Sayang sekali pesantren yang sudah setengah abad berdiri belum punya ruang aman bagi santri yang ingin menyelesaikan masalahnya, kebanyakan santri yang mempunyai masalah ia pendam atau bertingkah lain untuk menyelesaikan masalahnya, padahal peran ruang aman begitu penting untuk prose belajar mengajar di pondok pesantren.
Reni mempunyai kesadaran untuk bisa menjadi menjadi pendengar yang baik bagi siapapun yang ingin bercerita, ia pun mendorong kepada pengurus untuk membentuk lembaga di pondok pesantren sebagai lembaga atau teman curhat bagi para santri semacam peer counselor bertujuan untuk menjaga kesehatan mental para santri. Usia Reni dan Naela adalah usia yang sedang tumbuh menjadi dewasa, biasanya terjadi perkembangan baik fisik, psikologi, dan intelektual. Mereka juga memiliki kemungkinan untuk mempertanyakan dan mengeksplorasi identitas seksual. Hal-hal tersebut berpotensi memberikan stres jika tidak mendapat dukungan dari keluarga, teman, atau komunitas. Kesadaran Reni muncul saat ia mendapatkan kesempatan mewakili sekolah untuk mengikuti seminar keperempuanan di perguruan tinggi semester lalu, Pengetahuan dan pengalaman ia dapat membuatnya gelisah karena teman santri lainya banyak seperti Naela-Naela lainya tidak mempunyai tempat untuk menguraikan masalahnya.

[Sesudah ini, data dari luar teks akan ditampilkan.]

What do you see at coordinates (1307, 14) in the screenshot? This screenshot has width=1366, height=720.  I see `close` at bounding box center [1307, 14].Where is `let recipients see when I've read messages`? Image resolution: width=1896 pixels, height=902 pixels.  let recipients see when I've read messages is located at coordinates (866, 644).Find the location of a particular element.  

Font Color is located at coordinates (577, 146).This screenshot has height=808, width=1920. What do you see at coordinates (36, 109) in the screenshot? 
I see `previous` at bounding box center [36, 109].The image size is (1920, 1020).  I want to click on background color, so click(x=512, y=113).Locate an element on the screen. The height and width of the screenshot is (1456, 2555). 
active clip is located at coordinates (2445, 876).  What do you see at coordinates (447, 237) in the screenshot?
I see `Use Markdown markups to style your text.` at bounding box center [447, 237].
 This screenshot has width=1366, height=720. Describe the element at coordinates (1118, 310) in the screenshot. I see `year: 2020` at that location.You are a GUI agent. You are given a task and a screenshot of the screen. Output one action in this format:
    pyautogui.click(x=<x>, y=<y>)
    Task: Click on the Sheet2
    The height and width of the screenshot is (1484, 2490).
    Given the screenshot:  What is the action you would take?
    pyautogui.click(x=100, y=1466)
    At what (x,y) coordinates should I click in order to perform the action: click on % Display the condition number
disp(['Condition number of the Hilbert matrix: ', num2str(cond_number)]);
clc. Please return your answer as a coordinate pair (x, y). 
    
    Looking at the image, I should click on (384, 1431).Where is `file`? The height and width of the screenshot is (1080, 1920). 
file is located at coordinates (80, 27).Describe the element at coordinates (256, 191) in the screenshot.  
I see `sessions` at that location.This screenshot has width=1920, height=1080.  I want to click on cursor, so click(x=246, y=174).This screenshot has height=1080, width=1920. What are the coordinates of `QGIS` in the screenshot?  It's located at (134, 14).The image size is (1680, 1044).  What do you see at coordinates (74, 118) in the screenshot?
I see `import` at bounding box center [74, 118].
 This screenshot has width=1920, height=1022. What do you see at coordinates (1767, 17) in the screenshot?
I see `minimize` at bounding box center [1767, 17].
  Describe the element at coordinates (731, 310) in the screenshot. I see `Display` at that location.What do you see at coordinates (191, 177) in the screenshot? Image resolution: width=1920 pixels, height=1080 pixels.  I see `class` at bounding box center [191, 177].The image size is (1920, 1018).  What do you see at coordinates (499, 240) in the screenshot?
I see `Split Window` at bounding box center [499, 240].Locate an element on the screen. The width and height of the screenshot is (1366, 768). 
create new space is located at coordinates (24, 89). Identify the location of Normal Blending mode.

"pondok ini menjadi tempat ratusan santri yang sedang belajar agama, dengan latar belakang dan karakter yang berbeda setiap santrinya harus menjadi tempat yang nyaman bagi para santri dengan membentuk lembaga untuk bimbingan konseling saya kira pesantren ini harus memfasilitasi". tegas Reni saat memberikan penjelasan kepada ketua rapat bulanan yang rutin diadakan.
Pengalaman Reni mendampingi Naela sebagai strategi menyampaikan angan-angan untuk membentuk lembaga bimbingan konseling di pesantrennya.
Sayangnya pihak pengurus pesantren tidak begitu merespon apa yang diajukan Reni, ia tak putus asa memperjuangkan yang menurutnya penting,
"saya harus sowan kepada ibu nyai kalau mbak-mbak pengurus tidak merespon usulan saya". mbatin Reni ia kecewa pada hasil rapat bulan ini, padahal tujuannya untuk merefleksi dan evaluasi pondok pesantren untuk keberlangsungan kegiatan belajar mengajar ini, bagi Reni pesantren tidak cukup hanya kegiatan belajar mengajar tetapi instrumen-instrumen pendukung lainya agar santri tetap nyaman untuk kegiatan menuntut ilmu ini.
Selesai pulang rapat bulanan Reni menyaksikan Naela sedang duduk di teras kamar, padahal waktunya para santri harus istirahat, ia begitu menaruh iba kepada Naela yang mengetahui masalahnya juga ia begitu tak kuasa lagi menahan keingin Naela untuk keluar pesantren karena ia sedang memperjuangkan cintanya yang terhalang oleh  dinding besar.
Bagi Reni, Naela adalah salah satu contoh bagi santri lainnya yang mengalami serupa, beruntung Naela mampu menceritakan semua masalahnya kepada Reni.